Material to process:
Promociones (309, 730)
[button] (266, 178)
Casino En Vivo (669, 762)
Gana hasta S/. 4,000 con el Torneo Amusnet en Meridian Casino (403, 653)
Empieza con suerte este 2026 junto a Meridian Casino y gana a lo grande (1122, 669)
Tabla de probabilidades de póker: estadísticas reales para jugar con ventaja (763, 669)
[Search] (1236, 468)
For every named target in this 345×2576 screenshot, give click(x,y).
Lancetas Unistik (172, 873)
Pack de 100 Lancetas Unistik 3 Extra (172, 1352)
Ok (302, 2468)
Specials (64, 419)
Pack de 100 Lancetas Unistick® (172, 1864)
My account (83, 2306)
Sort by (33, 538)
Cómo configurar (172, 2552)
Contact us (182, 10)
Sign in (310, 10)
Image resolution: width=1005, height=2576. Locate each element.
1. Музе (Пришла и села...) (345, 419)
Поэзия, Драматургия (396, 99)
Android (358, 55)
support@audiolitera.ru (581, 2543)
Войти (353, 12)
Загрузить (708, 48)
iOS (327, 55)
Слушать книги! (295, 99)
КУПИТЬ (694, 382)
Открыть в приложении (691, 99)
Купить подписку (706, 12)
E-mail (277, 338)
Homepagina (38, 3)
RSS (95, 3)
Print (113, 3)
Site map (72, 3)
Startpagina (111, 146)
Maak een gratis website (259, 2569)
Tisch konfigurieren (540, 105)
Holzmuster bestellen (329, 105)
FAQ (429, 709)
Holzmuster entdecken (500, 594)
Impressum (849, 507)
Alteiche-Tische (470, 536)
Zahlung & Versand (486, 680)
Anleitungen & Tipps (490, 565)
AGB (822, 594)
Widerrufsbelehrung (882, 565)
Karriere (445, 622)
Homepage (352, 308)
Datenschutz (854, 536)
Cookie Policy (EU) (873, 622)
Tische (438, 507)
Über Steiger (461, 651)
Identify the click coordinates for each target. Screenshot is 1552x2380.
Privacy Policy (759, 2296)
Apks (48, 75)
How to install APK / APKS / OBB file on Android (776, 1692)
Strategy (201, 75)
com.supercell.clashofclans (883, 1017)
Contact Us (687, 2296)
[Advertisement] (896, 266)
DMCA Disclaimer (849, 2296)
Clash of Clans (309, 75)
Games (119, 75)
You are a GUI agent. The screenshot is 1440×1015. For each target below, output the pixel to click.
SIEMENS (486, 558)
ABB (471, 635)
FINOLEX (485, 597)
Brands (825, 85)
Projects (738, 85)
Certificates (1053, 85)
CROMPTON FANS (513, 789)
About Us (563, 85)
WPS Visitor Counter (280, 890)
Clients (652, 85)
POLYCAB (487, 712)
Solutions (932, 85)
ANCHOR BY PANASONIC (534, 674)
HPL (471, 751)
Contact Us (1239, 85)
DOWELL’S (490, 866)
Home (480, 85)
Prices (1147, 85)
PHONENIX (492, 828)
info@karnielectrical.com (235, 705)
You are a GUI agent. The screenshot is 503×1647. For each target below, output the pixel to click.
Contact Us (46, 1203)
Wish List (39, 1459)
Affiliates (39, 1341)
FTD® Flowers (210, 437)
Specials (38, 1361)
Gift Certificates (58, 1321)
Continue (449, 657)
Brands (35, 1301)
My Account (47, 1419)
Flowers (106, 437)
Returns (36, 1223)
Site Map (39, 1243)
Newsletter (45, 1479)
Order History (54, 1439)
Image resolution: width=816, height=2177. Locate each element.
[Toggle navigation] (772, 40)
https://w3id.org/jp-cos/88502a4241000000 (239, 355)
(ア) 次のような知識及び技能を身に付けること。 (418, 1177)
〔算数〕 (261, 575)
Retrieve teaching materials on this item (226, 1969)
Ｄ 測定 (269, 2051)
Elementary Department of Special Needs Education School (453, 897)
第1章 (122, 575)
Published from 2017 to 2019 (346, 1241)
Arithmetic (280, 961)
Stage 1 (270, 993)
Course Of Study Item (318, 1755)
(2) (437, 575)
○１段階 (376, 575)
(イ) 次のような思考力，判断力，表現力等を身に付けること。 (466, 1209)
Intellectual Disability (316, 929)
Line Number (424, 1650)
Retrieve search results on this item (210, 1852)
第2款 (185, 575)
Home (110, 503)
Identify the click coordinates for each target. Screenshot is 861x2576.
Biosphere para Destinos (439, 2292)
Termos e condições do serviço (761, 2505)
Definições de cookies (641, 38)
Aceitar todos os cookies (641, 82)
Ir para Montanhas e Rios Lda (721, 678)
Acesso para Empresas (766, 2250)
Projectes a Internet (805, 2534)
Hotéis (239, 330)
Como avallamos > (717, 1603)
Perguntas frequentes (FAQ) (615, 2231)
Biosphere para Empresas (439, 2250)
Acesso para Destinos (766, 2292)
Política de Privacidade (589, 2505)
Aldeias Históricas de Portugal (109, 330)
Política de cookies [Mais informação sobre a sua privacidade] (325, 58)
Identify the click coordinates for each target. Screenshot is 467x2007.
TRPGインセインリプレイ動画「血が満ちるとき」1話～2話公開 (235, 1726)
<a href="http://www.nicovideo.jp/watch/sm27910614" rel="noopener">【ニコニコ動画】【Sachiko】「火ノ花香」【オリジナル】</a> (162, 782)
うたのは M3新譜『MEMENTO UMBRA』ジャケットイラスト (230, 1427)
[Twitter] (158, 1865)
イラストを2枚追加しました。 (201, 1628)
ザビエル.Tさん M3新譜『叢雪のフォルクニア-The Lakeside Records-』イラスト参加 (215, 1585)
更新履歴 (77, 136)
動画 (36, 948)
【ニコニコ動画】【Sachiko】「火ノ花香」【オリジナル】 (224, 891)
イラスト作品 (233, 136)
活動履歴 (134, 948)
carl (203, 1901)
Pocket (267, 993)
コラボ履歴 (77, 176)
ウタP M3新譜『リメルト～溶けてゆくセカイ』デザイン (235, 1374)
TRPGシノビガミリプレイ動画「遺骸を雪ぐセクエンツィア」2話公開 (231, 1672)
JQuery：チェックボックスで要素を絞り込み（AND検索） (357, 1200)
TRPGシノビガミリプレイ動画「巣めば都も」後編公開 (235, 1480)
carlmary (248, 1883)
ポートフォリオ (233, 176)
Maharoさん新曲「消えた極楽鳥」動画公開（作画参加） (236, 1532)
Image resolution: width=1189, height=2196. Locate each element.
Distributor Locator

Required task:
Turn all of the records above into a numbered list, leaving out any blank lines.

Answer below:
1. Promociones (309, 730)
2. [button] (266, 178)
3. Casino En Vivo (669, 762)
4. Gana hasta S/. 4,000 con el Torneo Amusnet en Meridian Casino (403, 653)
5. Empieza con suerte este 2026 junto a Meridian Casino y gana a lo grande (1122, 669)
6. Tabla de probabilidades de póker: estadísticas reales para jugar con ventaja (763, 669)
7. [Search] (1236, 468)
8. For every named target in this 345×2576 screenshot, give click(x,y).
9. Lancetas Unistik (172, 873)
10. Pack de 100 Lancetas Unistik 3 Extra (172, 1352)
11. Ok (302, 2468)
12. Specials (64, 419)
13. Pack de 100 Lancetas Unistick® (172, 1864)
14. My account (83, 2306)
15. Sort by (33, 538)
16. Cómo configurar (172, 2552)
17. Contact us (182, 10)
18. Sign in (310, 10)
19. Image resolution: width=1005, height=2576. Locate each element.
20. 1. Музе (Пришла и села...) (345, 419)
21. Поэзия, Драматургия (396, 99)
22. Android (358, 55)
23. support@audiolitera.ru (581, 2543)
24. Войти (353, 12)
25. Загрузить (708, 48)
26. iOS (327, 55)
27. Слушать книги! (295, 99)
28. КУПИТЬ (694, 382)
29. Открыть в приложении (691, 99)
30. Купить подписку (706, 12)
31. E-mail (277, 338)
32. Homepagina (38, 3)
33. RSS (95, 3)
34. Print (113, 3)
35. Site map (72, 3)
36. Startpagina (111, 146)
37. Maak een gratis website (259, 2569)
38. Tisch konfigurieren (540, 105)
39. Holzmuster bestellen (329, 105)
40. FAQ (429, 709)
41. Holzmuster entdecken (500, 594)
42. Impressum (849, 507)
43. Alteiche-Tische (470, 536)
44. Zahlung & Versand (486, 680)
45. Anleitungen & Tipps (490, 565)
46. AGB (822, 594)
47. Widerrufsbelehrung (882, 565)
48. Karriere (445, 622)
49. Homepage (352, 308)
50. Datenschutz (854, 536)
51. Cookie Policy (EU) (873, 622)
52. Tische (438, 507)
53. Über Steiger (461, 651)
54. Identify the click coordinates for each target. Screenshot is 1552x2380.
55. Privacy Policy (759, 2296)
56. Apks (48, 75)
57. How to install APK / APKS / OBB file on Android (776, 1692)
58. Strategy (201, 75)
59. com.supercell.clashofclans (883, 1017)
60. Contact Us (687, 2296)
61. [Advertisement] (896, 266)
62. DMCA Disclaimer (849, 2296)
63. Clash of Clans (309, 75)
64. Games (119, 75)
65. You are a GUI agent. The screenshot is 1440×1015. For each target below, output the pixel to click.
66. SIEMENS (486, 558)
67. ABB (471, 635)
68. FINOLEX (485, 597)
69. Brands (825, 85)
70. Projects (738, 85)
71. Certificates (1053, 85)
72. CROMPTON FANS (513, 789)
73. About Us (563, 85)
74. WPS Visitor Counter (280, 890)
75. Clients (652, 85)
76. POLYCAB (487, 712)
77. Solutions (932, 85)
78. ANCHOR BY PANASONIC (534, 674)
79. HPL (471, 751)
80. Contact Us (1239, 85)
81. DOWELL’S (490, 866)
82. Home (480, 85)
83. Prices (1147, 85)
84. PHONENIX (492, 828)
85. info@karnielectrical.com (235, 705)
86. You are a GUI agent. The screenshot is 503×1647. For each target below, output the pixel to click.
87. Contact Us (46, 1203)
88. Wish List (39, 1459)
89. Affiliates (39, 1341)
90. FTD® Flowers (210, 437)
91. Specials (38, 1361)
92. Gift Certificates (58, 1321)
93. Continue (449, 657)
94. Brands (35, 1301)
95. My Account (47, 1419)
96. Flowers (106, 437)
97. Returns (36, 1223)
98. Site Map (39, 1243)
99. Newsletter (45, 1479)
100. Order History (54, 1439)
101. Image resolution: width=816, height=2177. Locate each element.
102. [Toggle navigation] (772, 40)
103. https://w3id.org/jp-cos/88502a4241000000 (239, 355)
104. (ア) 次のような知識及び技能を身に付けること。 (418, 1177)
105. 〔算数〕 (261, 575)
106. Retrieve teaching materials on this item (226, 1969)
107. Ｄ 測定 (269, 2051)
108. Elementary Department of Special Needs Education School (453, 897)
109. 第1章 (122, 575)
110. Published from 2017 to 2019 (346, 1241)
111. Arithmetic (280, 961)
112. Stage 1 (270, 993)
113. Course Of Study Item (318, 1755)
114. (2) (437, 575)
115. ○１段階 (376, 575)
116. (イ) 次のような思考力，判断力，表現力等を身に付けること。 (466, 1209)
117. Intellectual Disability (316, 929)
118. Line Number (424, 1650)
119. Retrieve search results on this item (210, 1852)
120. 第2款 (185, 575)
121. Home (110, 503)
122. Identify the click coordinates for each target. Screenshot is 861x2576.
123. Biosphere para Destinos (439, 2292)
124. Termos e condições do serviço (761, 2505)
125. Definições de cookies (641, 38)
126. Aceitar todos os cookies (641, 82)
127. Ir para Montanhas e Rios Lda (721, 678)
128. Acesso para Empresas (766, 2250)
129. Projectes a Internet (805, 2534)
130. Hotéis (239, 330)
131. Como avallamos > (717, 1603)
132. Perguntas frequentes (FAQ) (615, 2231)
133. Biosphere para Empresas (439, 2250)
134. Acesso para Destinos (766, 2292)
135. Política de Privacidade (589, 2505)
136. Aldeias Históricas de Portugal (109, 330)
137. Política de cookies [Mais informação sobre a sua privacidade] (325, 58)
138. Identify the click coordinates for each target. Screenshot is 467x2007.
139. TRPGインセインリプレイ動画「血が満ちるとき」1話～2話公開 (235, 1726)
140. <a href="http://www.nicovideo.jp/watch/sm27910614" rel="noopener">【ニコニコ動画】【Sachiko】「火ノ花香」【オリジナル】</a> (162, 782)
141. うたのは M3新譜『MEMENTO UMBRA』ジャケットイラスト (230, 1427)
142. [Twitter] (158, 1865)
143. イラストを2枚追加しました。 (201, 1628)
144. ザビエル.Tさん M3新譜『叢雪のフォルクニア-The Lakeside Records-』イラスト参加 (215, 1585)
145. 更新履歴 (77, 136)
146. 動画 (36, 948)
147. 【ニコニコ動画】【Sachiko】「火ノ花香」【オリジナル】 (224, 891)
148. イラスト作品 (233, 136)
149. 活動履歴 (134, 948)
150. carl (203, 1901)
151. Pocket (267, 993)
152. コラボ履歴 (77, 176)
153. ウタP M3新譜『リメルト～溶けてゆくセカイ』デザイン (235, 1374)
154. TRPGシノビガミリプレイ動画「遺骸を雪ぐセクエンツィア」2話公開 (231, 1672)
155. JQuery：チェックボックスで要素を絞り込み（AND検索） (357, 1200)
156. TRPGシノビガミリプレイ動画「巣めば都も」後編公開 (235, 1480)
157. carlmary (248, 1883)
158. ポートフォリオ (233, 176)
159. Maharoさん新曲「消えた極楽鳥」動画公開（作画参加） (236, 1532)
160. Image resolution: width=1189, height=2196. Locate each element.
161. Distributor Locator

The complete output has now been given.